One of the more focused-upon logistical considerations of the XPRIZE is the user interface. The tricorder is supposed to be able to be used by anyone, without training, and present simple enough conclusions to be useful. Doctors make diagnostic conclusions based on a quantified values, patient observation, and history. They draw on years of experience to make expert conclusions. Trying to replace their thinking power with computers is a massive challenge, and also a huge legal gamble (imagine suing your robo-doctor over a misdiagnosis). Dave thinks diagnostic devices will never be completely automated, and though I agree, I think this could be the most exciting output from the XPRIZE contestants.

 The Final Word

Regardless of how close the tricorders of the XPRIZE are to the Star-Trek version, I think the device is possible and the prize will yield some amazing results that will remind us that the future is now. Shortly after the winners are announced you may start to hear that at-home tricorder scanners are just around the corner, but don’t be fooled. My prediction is that the first useful tricorders will have to be integrated with digital health devices worn on or inside our bodies to be truly effective. Better start getting used to the idea soon!

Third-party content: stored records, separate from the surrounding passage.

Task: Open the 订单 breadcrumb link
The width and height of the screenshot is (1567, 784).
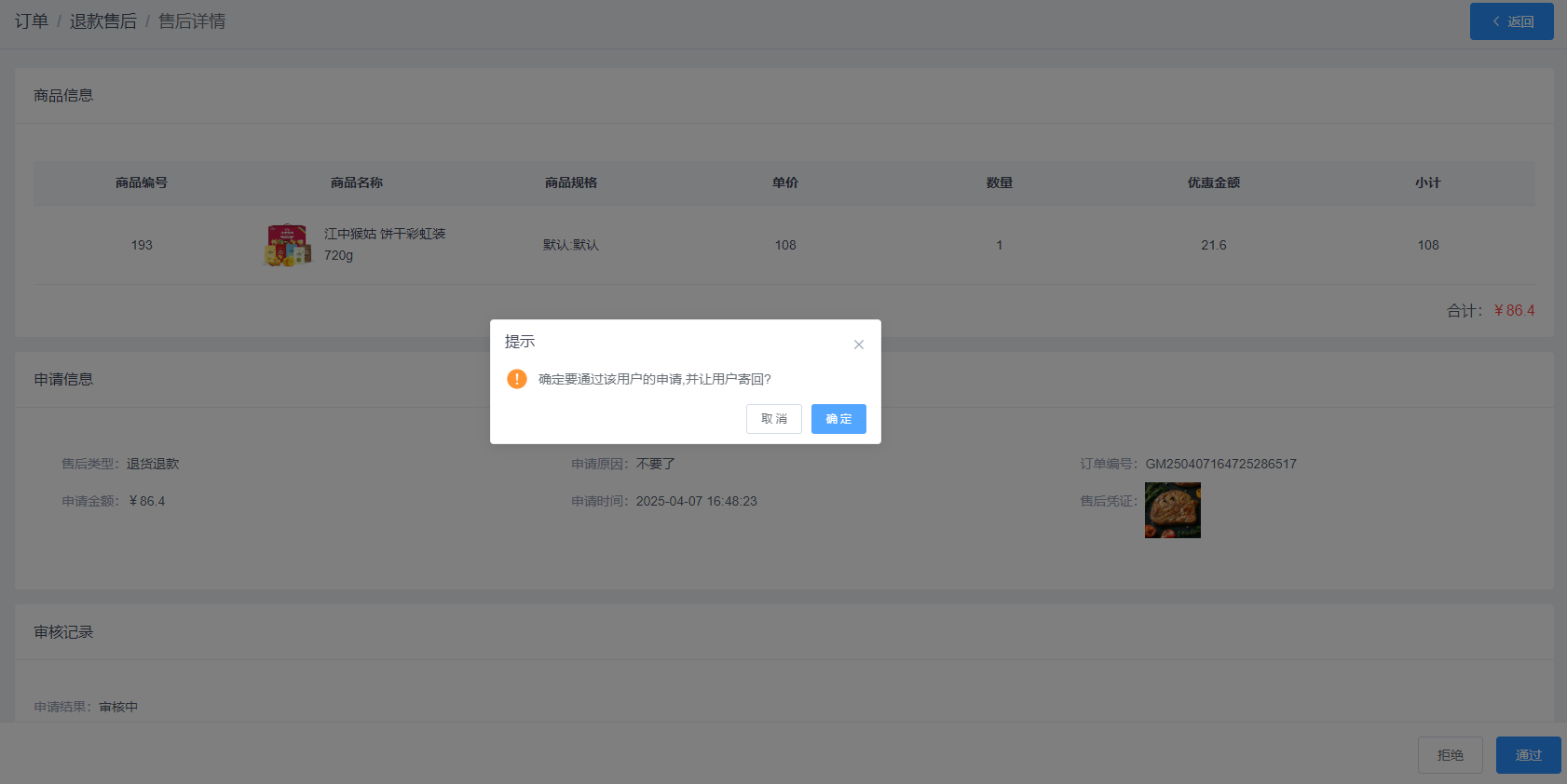Action: 32,21
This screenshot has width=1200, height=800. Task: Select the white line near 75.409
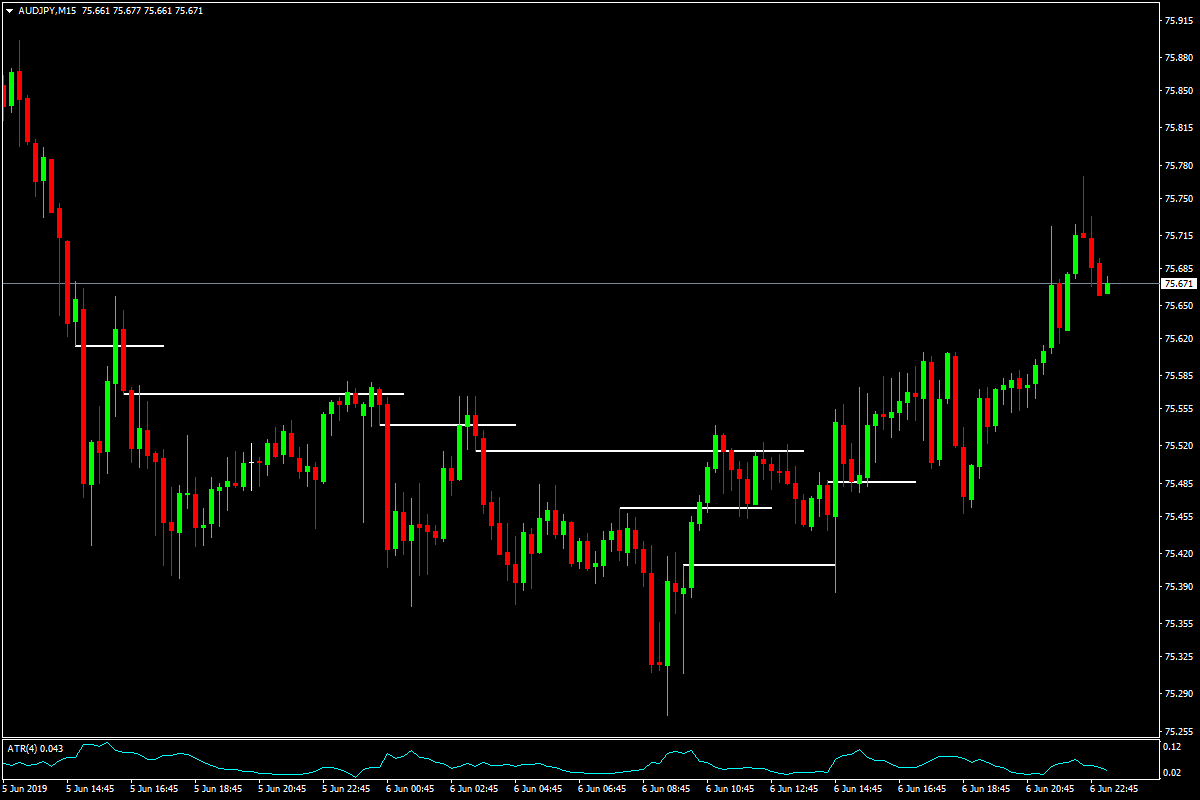tap(759, 565)

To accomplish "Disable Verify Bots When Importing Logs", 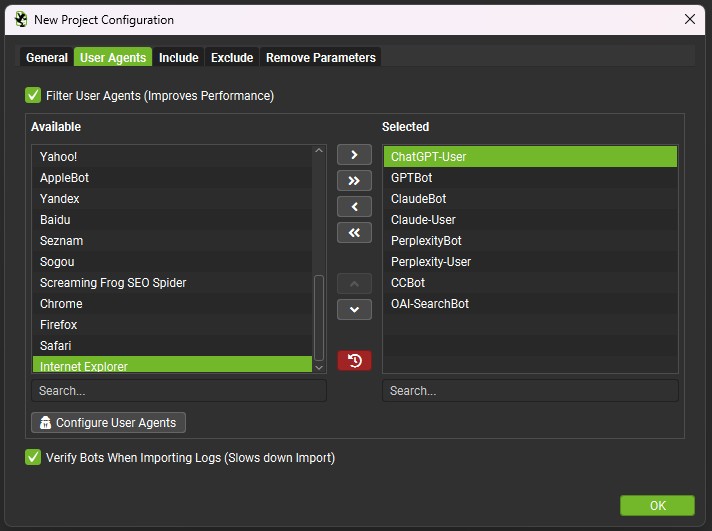I will [x=34, y=458].
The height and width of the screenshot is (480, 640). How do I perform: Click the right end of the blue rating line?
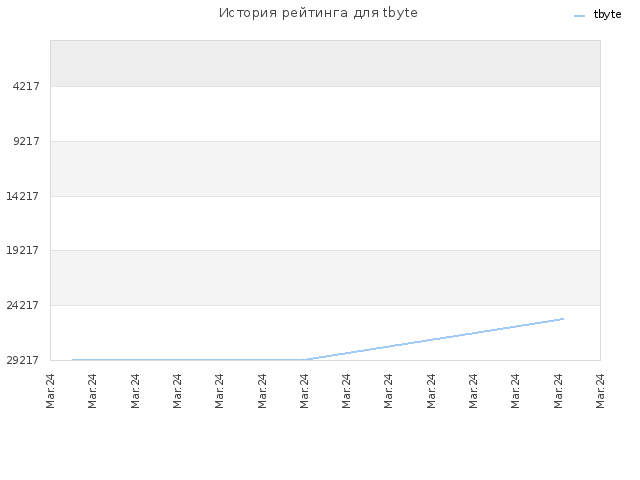pos(563,319)
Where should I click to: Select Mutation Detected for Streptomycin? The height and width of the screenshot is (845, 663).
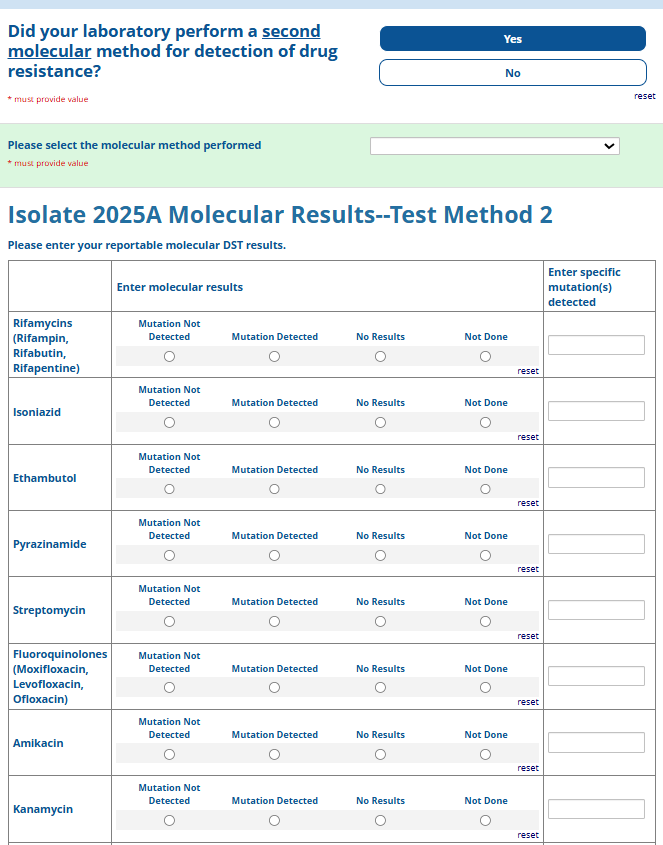(274, 622)
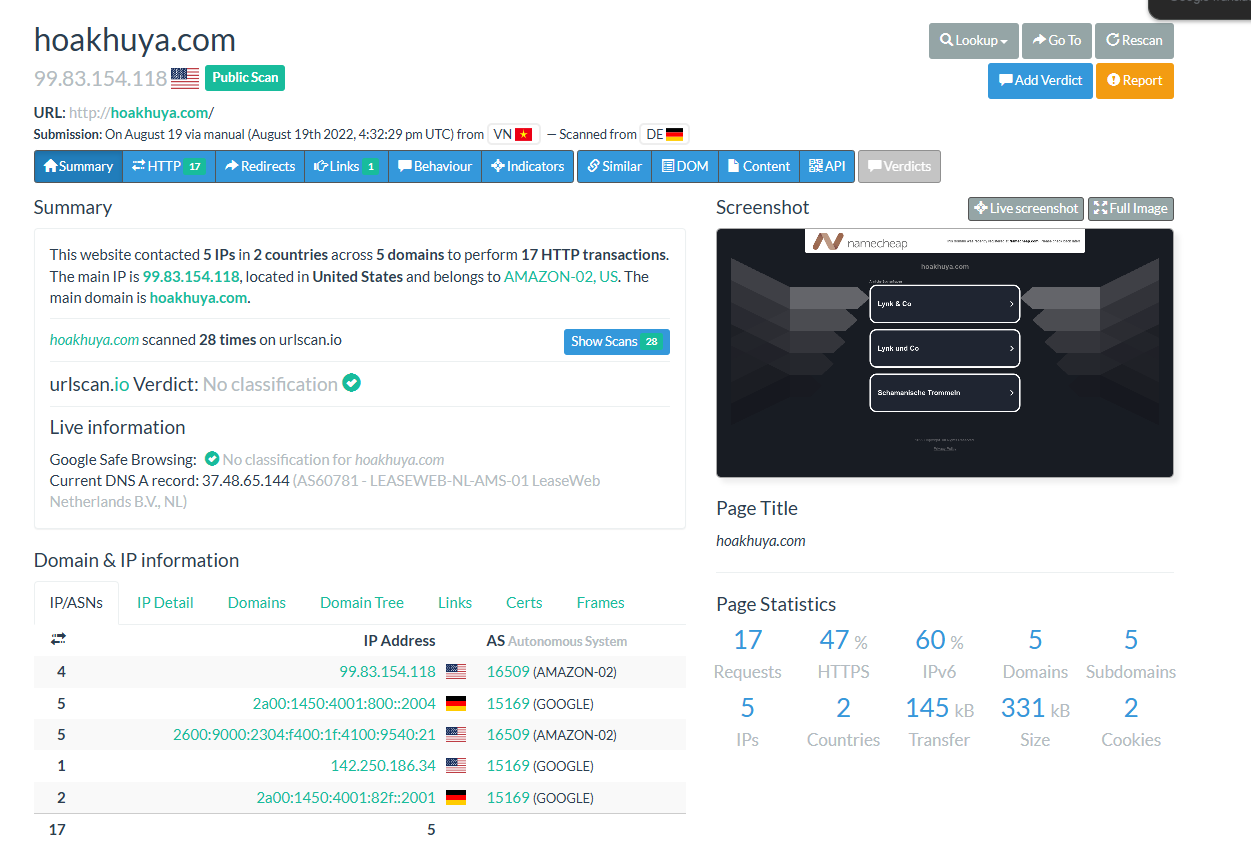Open the Behaviour tab
The width and height of the screenshot is (1251, 864).
[435, 167]
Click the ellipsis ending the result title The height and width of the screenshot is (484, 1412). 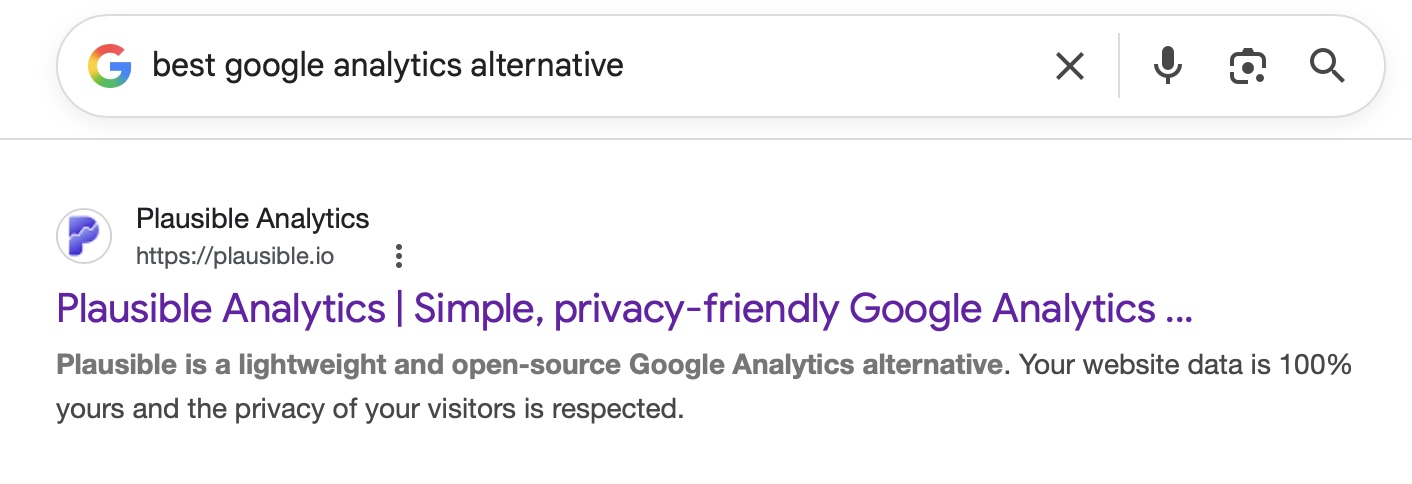click(1179, 309)
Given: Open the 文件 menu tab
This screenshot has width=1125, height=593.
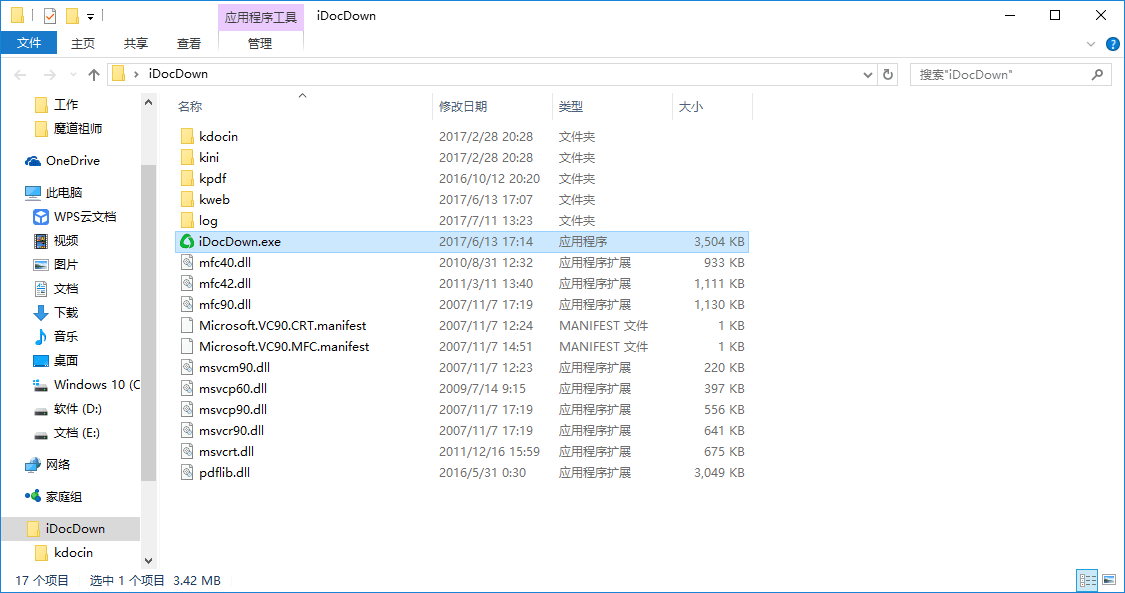Looking at the screenshot, I should coord(29,43).
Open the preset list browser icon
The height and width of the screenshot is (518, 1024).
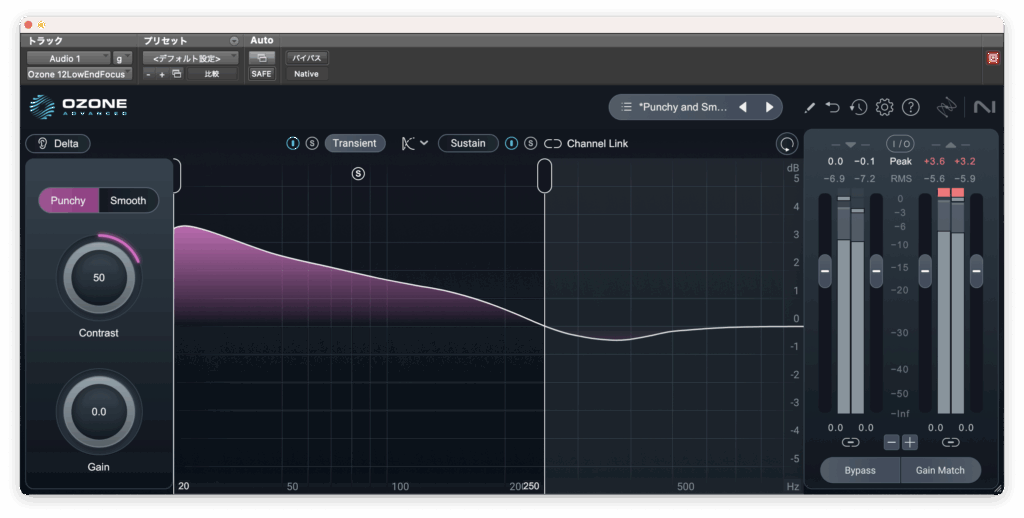(626, 107)
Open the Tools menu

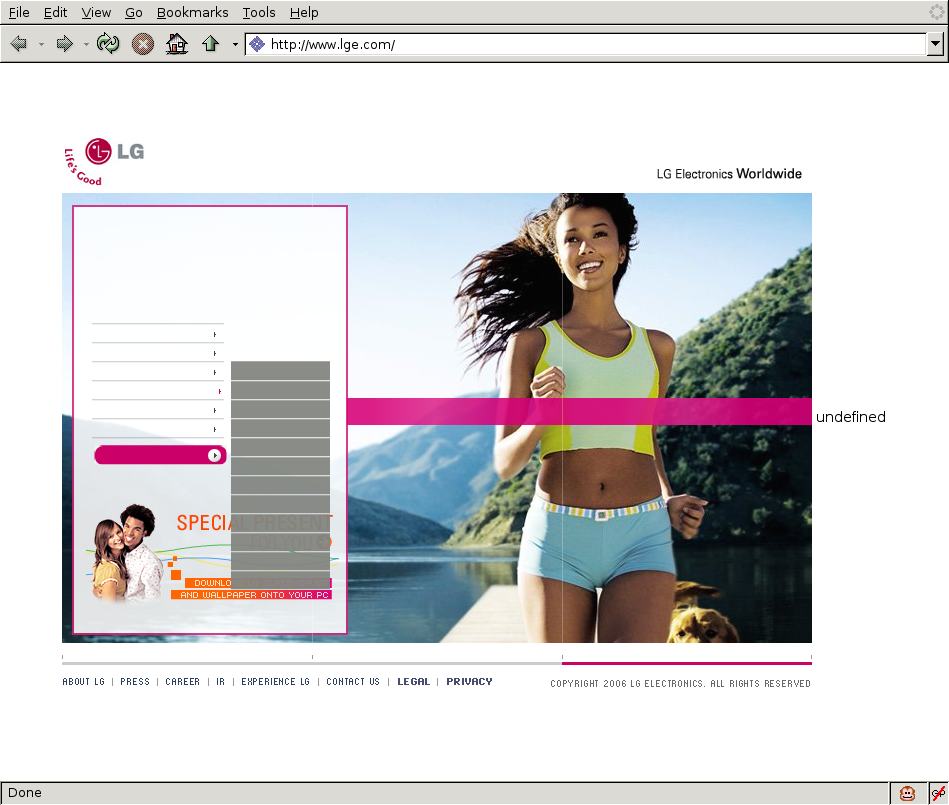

[Update 23/03/2015: This week at SXSW the Cloud DX team unveiled a tricorder prototype which uses a collar, wand, blood sampling stick, and base station to perform the suite of tests. Check it out here.] [Update 23/06/2015: Another step towards the tricorder is a non-invasive diagnostic technique being developed to diagnose malaria using lasers.]

Nigel Syrotuck is Mechanical Engineer who currently does not have anything implanted inside him (except that penny he swallowed as a kid). He has worked on a number of medical devices that use sensors to perform diagnostics and he hopes that the tricorder does not put him out of a job one day.